AttackIQ is a leader in the BAS market, providing advanced security validation through its innovative security optimization platform. Founded in 2013 and based in San Diego, California, the company is led by security experts with deep experience in consulting, penetration testing and threat research. AttackIQ's mission is to move beyond guesswork in security testing, offering continuous, cost-effective scenario creation to hold security teams and vendors accountable. 

The company's flagship product, the PREACT™ Security Optimization Platform, specializes in security control validation by simulating adversary tactics, techniques and procedures using the MITRE ATT&CK® framework. This platform enables organizations to test their defenses against realistic attack scenarios, delivering insights into their security posture. It is an agent-based solution that supports on-premises and cloud deployments across Windows, Linux and macOS environments. Its intuitive dashboard provides clear visualizations and easy-to-understand reporting on attack readiness. 

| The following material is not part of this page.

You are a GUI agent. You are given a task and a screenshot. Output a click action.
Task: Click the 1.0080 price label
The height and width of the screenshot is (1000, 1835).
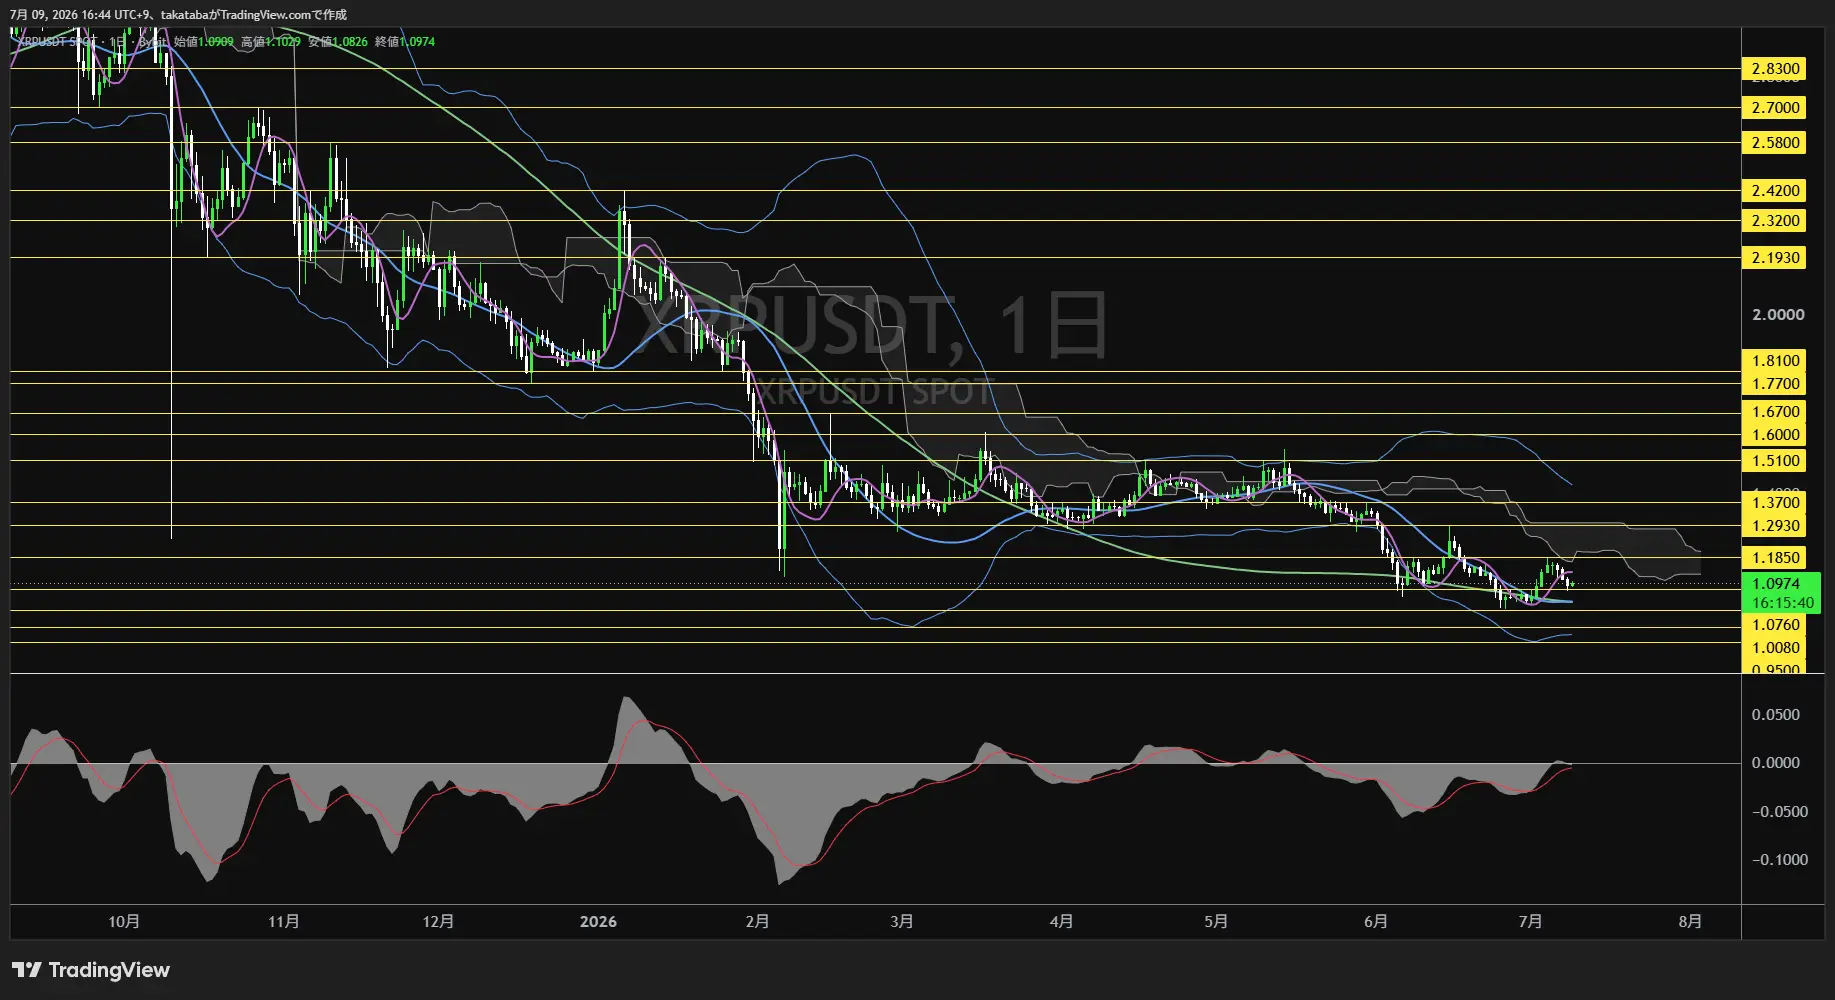pyautogui.click(x=1775, y=647)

AttackIQ transforms traditional manual security testing into an automated, scalable process. By continuously testing an organization's security controls, the platform provides real-time data on performance and readiness in an ever-changing threat landscape. This comprehensive approach allows organizations to emulate multi-stage adversary campaigns and systematically test against known tactics, ensuring they remain prepared against evolving threats. 

Other Contenders 

Cymulate and XM Cyber are notable players in the BAS space, each offering unique capabilities. Cymulate stands out with its user-friendly platform, providing security posture assessments, attack simulations and real-time reporting. Leveraging the MITRE ATT&CK framework, it enables organizations to identify and prioritize security gaps effectively. XM Cyber focuses on attack path management and risk prioritization, helping security teams address critical vulnerabilities with the highest impact. Its platform simulates advanced threats, visualizes attack paths and continuously validates security postures. Both platforms provide valuable tools for enhancing organizational security, catering to different needs within the BAS market.